TATU-GALINHA OU TATU-DE-NOVE-FAIXAS
Nome Popular: Tatu-galinha ou Tatu-de-nove-faixas
Espécie: Dasypus novemcinctus
Família: Dasypodidae
Caracterização: O tatu-galinha é o "guerreiro medieval" da natureza. Seu corpo é recoberto por uma "armadura" composta de placas ósseas, a cabeça e a cauda são também protegidas por escamas superpostas. A cor dessa armadura é marrom. Possui dentes pequenos, sem esmalte e de crescimento contínuo, sua cauda é mais longa que a dos outros tatus e tem quatro dedos na mão ao invés de cinco.
É chamado de tatu-de-nove-faixas, devido ao número de faixas articulares que tem no meio do corpo.
Distribuição: Distribui-se dos EUA até o norte da Argentina e Uruguai.
Habitat: Tem larga distribuição em florestas primárias e secundárias, de florestas tropicais densas à caatinga e cerrados.
Hábitos: Ótimo escavador, o tatu-galinha faz várias tocas, mas em geral usa apenas uma. Esses abrigos, que chegam a ter 7 metros de comprimento, são construídos quase sempre às margens de rios. No interior, há sempre um ninho, atapetado com folhas e ramos macios, que são periodicamente trocados.
Alimentação: Alimenta-se de insetos, pequenos vertebrados, raízes, minhocas, lesmas, e até de carniça. Com seu faro excelente, pode identificar um inseto a 20 centímetros de profundidade. Localizado o inseto, ele cava até alcançá-lo.
Reprodução: Geralmente nascem dois filhotes, sempre do mesmo sexo.
Curiosidades: Atravessa pequenos rios debaixo da água. Como tem os brônquios e a traquéia muito amplos, pode armazenar ar e ficar sem respirar por cerca de 6 minutos.
A couraça, formada por placas ósseas, é uma boa proteção, mas não total. Por isso, quando ameaçado, o tatu-galinha prefere fugir, escavando um buraco no solo com incrível rapidez.
Predadores naturais: São a onça, o puma, o coiote e o cachorro.
Outro inimigo: São os automóveis, que constantemente os atropelam.

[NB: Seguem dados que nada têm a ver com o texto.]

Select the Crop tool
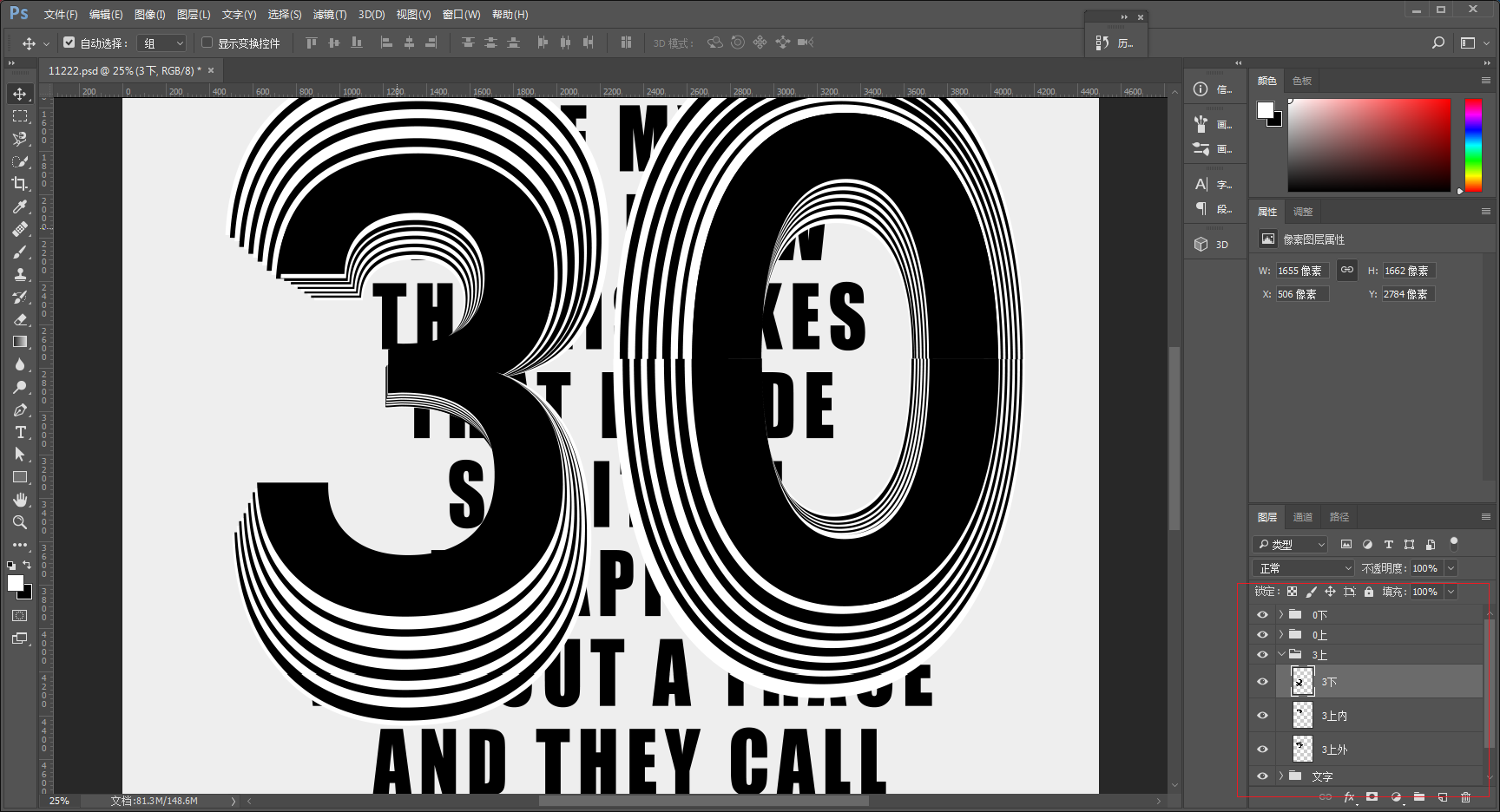(20, 183)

Na área da UFRA: Esta espécie de tatu apresenta uma ampla distribuição espacial nas fazendas da Usina São Francisco. Foi encontrada em 6 habitats diferentes, os canaviais orgânicos, as matas exóticas, as várzeas com matas ciliares, as matas nativas, as valetas de drenagem e o campo em regeneração espontânea. É uma espécie pouco freqüente, pois foi encontrada apenas 10 vezes.

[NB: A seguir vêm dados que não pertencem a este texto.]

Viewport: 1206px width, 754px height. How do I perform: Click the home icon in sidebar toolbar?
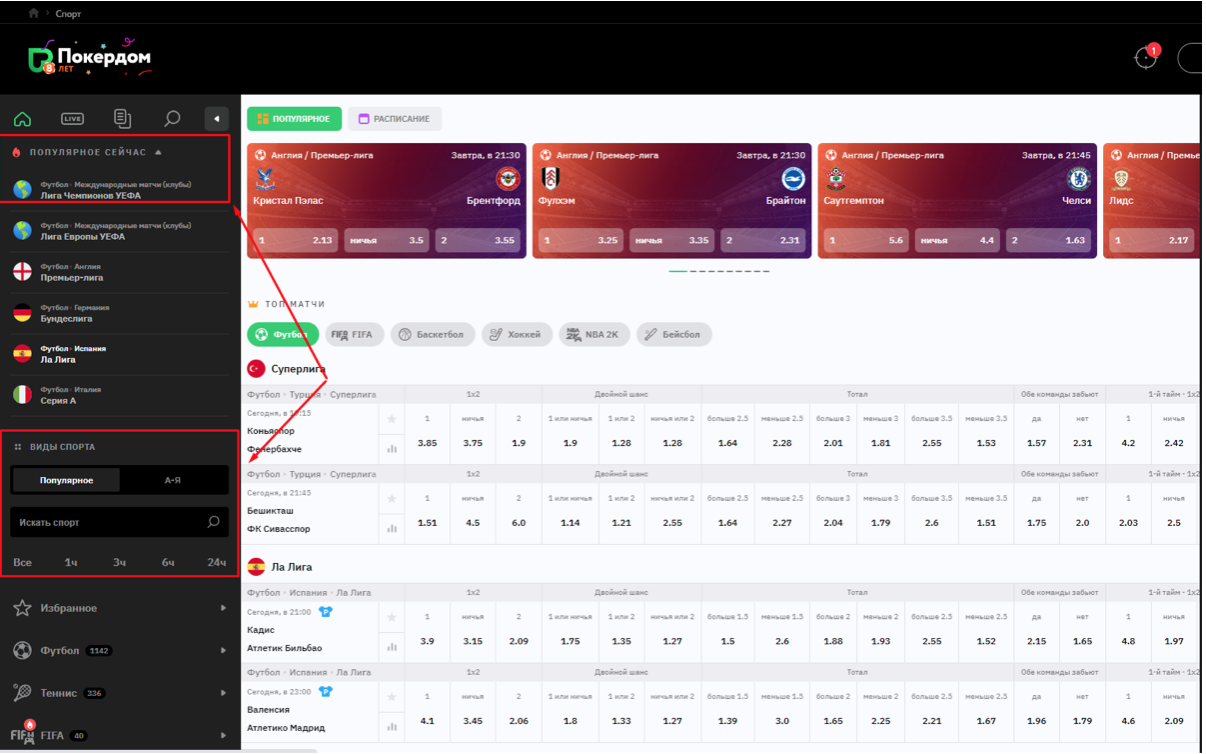coord(22,119)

Referências Bibliográficas:
MIRANDA, J. R.; MIRANDA E. E. Biodiversidade e Sistemas de Produção Orgânica: Recomendações no Caso da Cana-de-Açúcar, Embrapa Monitoramento por Satélite, 94 p., 2004.
SANTOS, Eurico. "Zoologia Brasílica - Entre o Gambá e o Macaco", 1984.
"Guia Ilustrado - O Mundo dos Animais - Mamíferos III", 1990.